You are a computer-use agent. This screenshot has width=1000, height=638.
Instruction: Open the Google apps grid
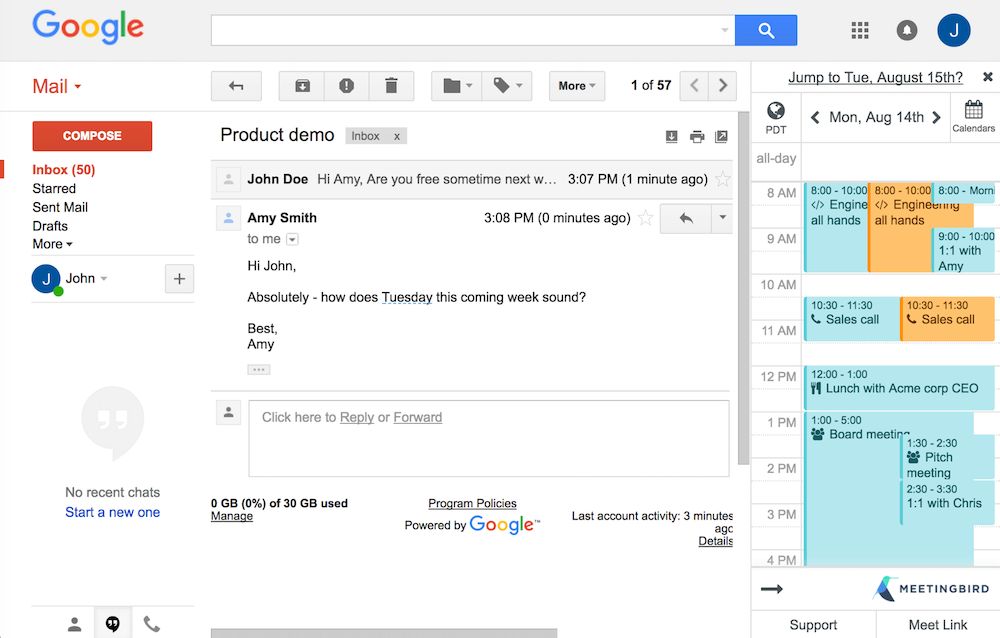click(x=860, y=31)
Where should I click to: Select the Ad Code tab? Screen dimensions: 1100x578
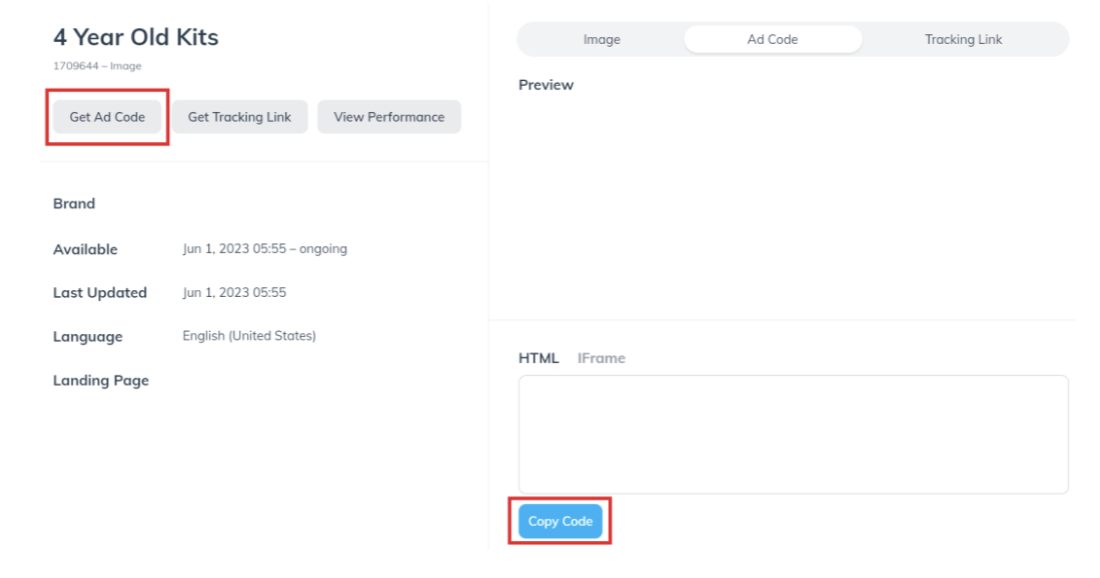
--
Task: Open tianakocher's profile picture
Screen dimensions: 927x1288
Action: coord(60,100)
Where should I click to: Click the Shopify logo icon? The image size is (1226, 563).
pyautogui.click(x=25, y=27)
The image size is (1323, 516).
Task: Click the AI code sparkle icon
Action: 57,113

■ Exercise aim
Output only the lines above from the line that holds "You are a computer-use" through the line that holds "Where should I click to: Select", both ends included, and exclude pictures.

■ Answer to this problem
You are a computer-use agent. This screenshot has width=1000, height=638.
Instruction: Open the Google apps grid
click(x=860, y=31)
Where should I click to: Select the Ad Code tab? Screen dimensions: 1100x578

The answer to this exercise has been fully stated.